『わが名はレッド』

シェイマス・スミス

ハヤカワ・ミステリ文庫

 中学生のとき国語の教師から、おまえは将来きっと知能犯になると言われた。悪知恵が働くというのである。もちろん、それは度の過ぎた悪戯をたしなめる言葉だったのだが、わたしはすっかりその気になった。人知れず何かを完璧にやってのけて、優越感にひたりながらひそかにほくそ笑む、というのは自分の好みにぴったりだったのだ。教室の窓から外をながめながら、よからぬ将来を空想しては陶然としていたものだ。

 それから三十数年、ゴマ塩頭のオヤジになったわたしは今、自分がそんな夢を抱いていたこともすっかり忘れて、長屋の浪人者の内職なみに効率の悪い仕事に日々いそしんでいる。けれどミステリーの翻訳者になったことに、さほど後悔はない。悪知恵の働く知能犯のほうが断然よかったけれど、こっちだって、その次(か次の次)ぐらいにはよかったのではないかと思う。かなわなかった夢の代償行動みたいなものだ。

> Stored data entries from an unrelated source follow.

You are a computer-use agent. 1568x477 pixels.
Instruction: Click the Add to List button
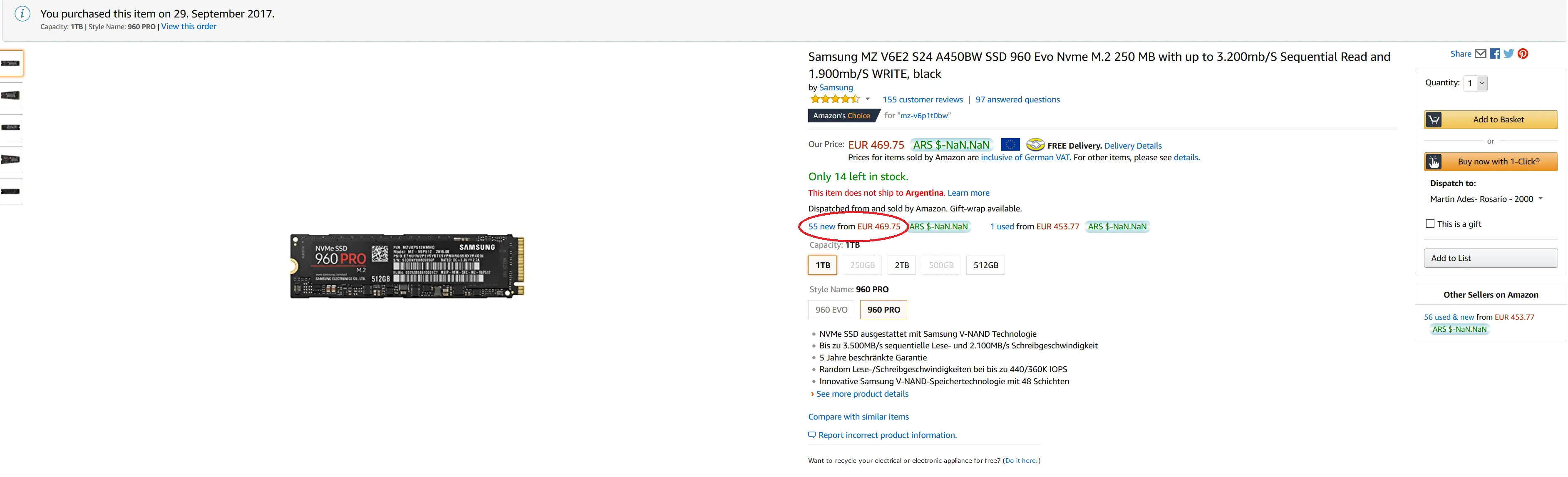click(x=1490, y=258)
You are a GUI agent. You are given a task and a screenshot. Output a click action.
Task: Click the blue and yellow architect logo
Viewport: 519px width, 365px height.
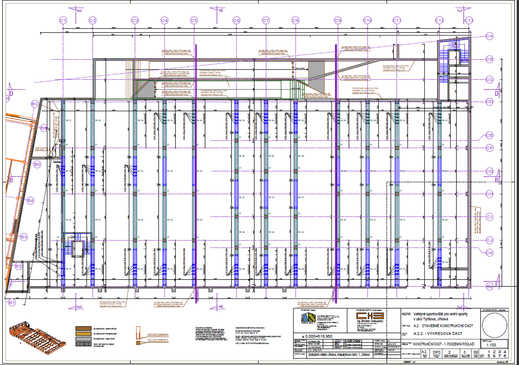click(308, 318)
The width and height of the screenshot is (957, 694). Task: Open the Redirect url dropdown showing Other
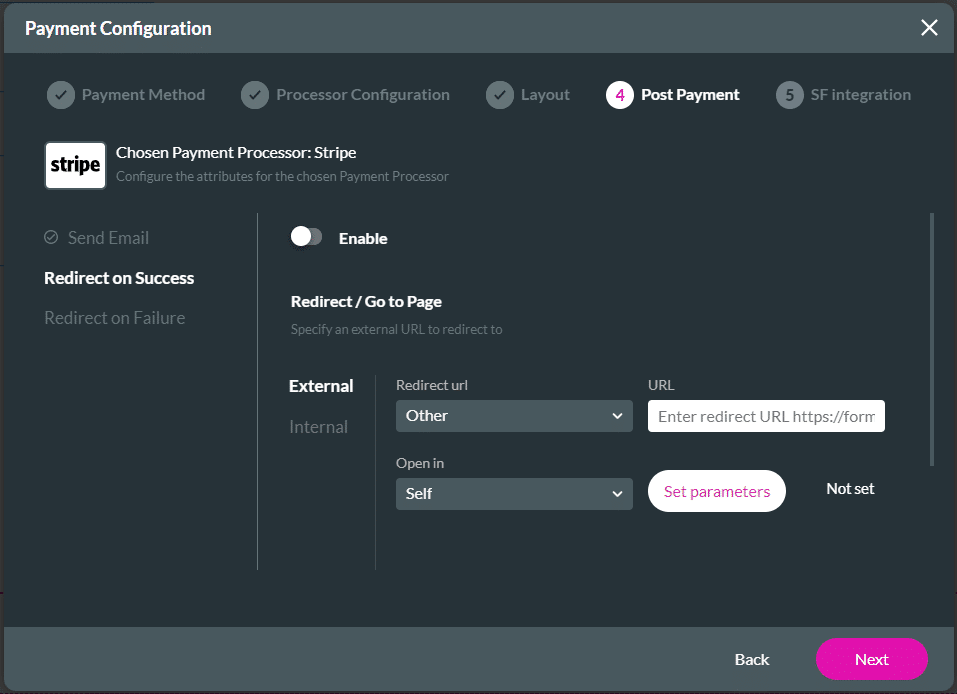(x=514, y=415)
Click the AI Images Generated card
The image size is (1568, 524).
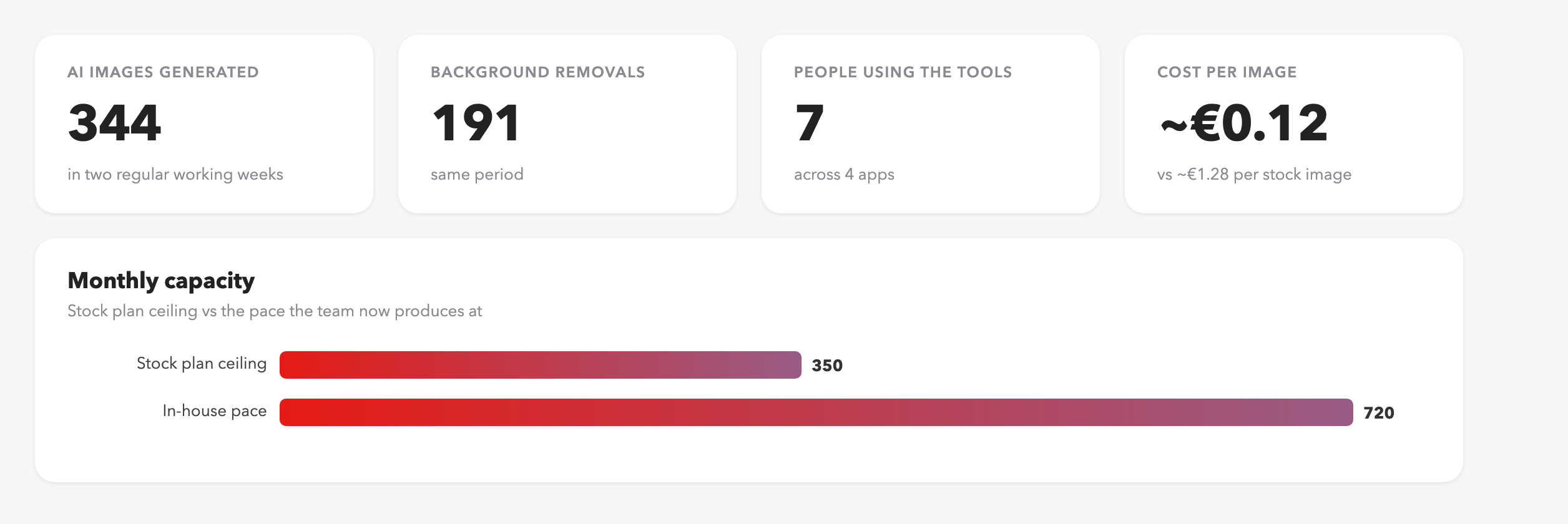204,124
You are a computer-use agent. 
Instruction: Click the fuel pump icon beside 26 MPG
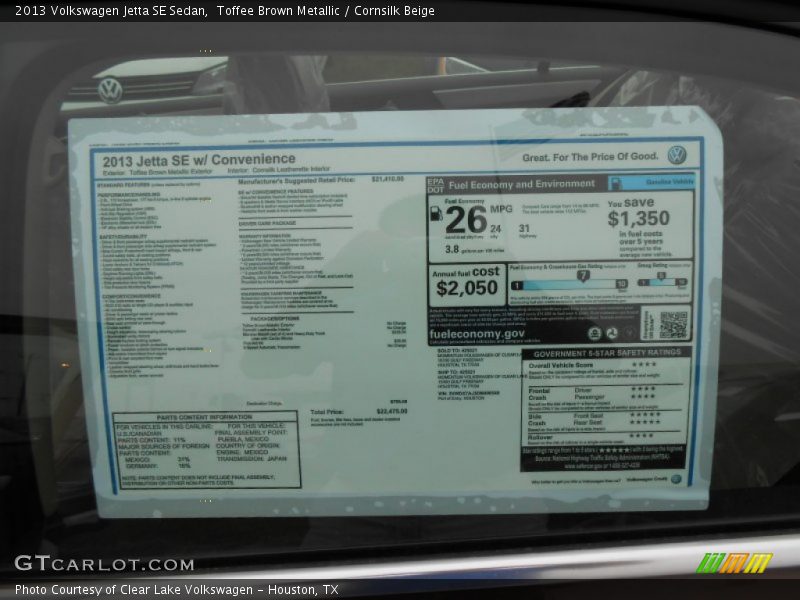click(x=436, y=211)
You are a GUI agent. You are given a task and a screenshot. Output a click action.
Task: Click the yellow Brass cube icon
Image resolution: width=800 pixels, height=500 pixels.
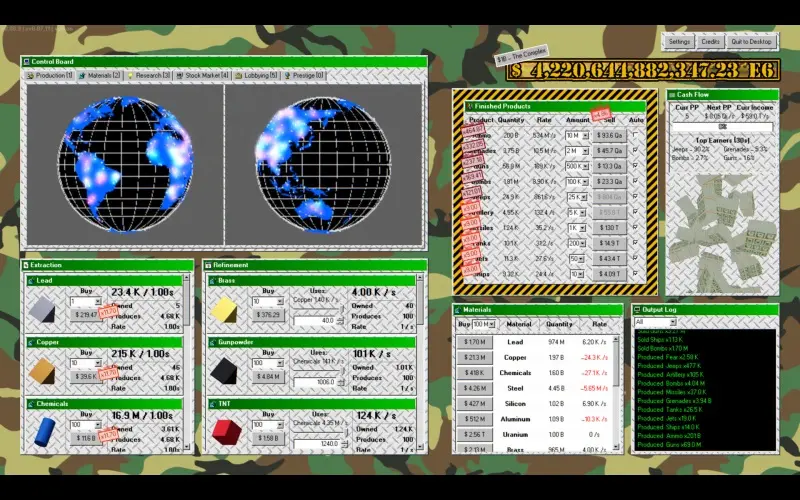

 だから、昨年のブッカー賞受賞作『グローバリズム出づる処の殺人者より』を訳しているときは実に楽しかった。主人公は自分の犯した殺人を「起業活動」と位置づけ、自らの半生を倒叙ミステリー風に語っていく。完全犯罪をなしとげて大金持ちになり、しかも警察につかまることもなく、黒いユーモアをまじえた皮肉な語り口で得々と自分の犯罪を自慢するのである。狭義のミステリー小説とはいえないかもしれないが、わたしのいけない嗜好にぴったりだった。不謹慎と言うなかれ。不謹慎こそが、この作品の力なのだ。

 しかし、わたしの嗜好にもっとも合致した作品といえば、なんといっても『わが名はレッド』だろう。なにしろ、二十年かけてひとつの完全犯罪を実行していく物語なのである。主人公の犯罪計画ははなはだ迂遠で(なにせ二十年ですから)、自分が直接に犯行と結びつかないように、無自覚の中継者を介して連鎖反応的に目的を達成しようとする。ドミノの最後の牌が倒れたとき、計画が成就するという仕掛けだ。

 しかもこの主人公、冷血漢でありながら、これまた皮肉なユーモアの持ち主で、その語りは冒頭から、働けど報われぬ傘張り浪人のいじけた心をがっちりつかむ。「大金持ちになりたいか? なら、あくせく働かないことだ」——なんと魅力的な言葉か。

 著者の本業は競走馬の育成だという。この作品を読むと、その事実がなんとも興味深く思えるはずだ。彼は牧場で日々の仕事をこなしているあいだも、完全犯罪を実行するにはどうしたらいいか、絶えず考えつづけているにちがいない。「普通の人間は(馬の)調教を見てこんなことを考えたりはしないだろうが、おれは四六時中、サツにこっちの望みどおりのものの見方をさせる方法を探してるようなもんだからな」とは主人公の言葉だが、著者自身の告白でもあるはずだ。おまえは将来きっと知能犯になるぞ。彼もそう教師に言われたクチではないか。

*この作品がお気に召したら、ぜひ、著者のデビュー作『Mr. クイン』もあわせて読んでほしい。新刊書店では入手困難のようだが、古書店ではわりとよく見かける。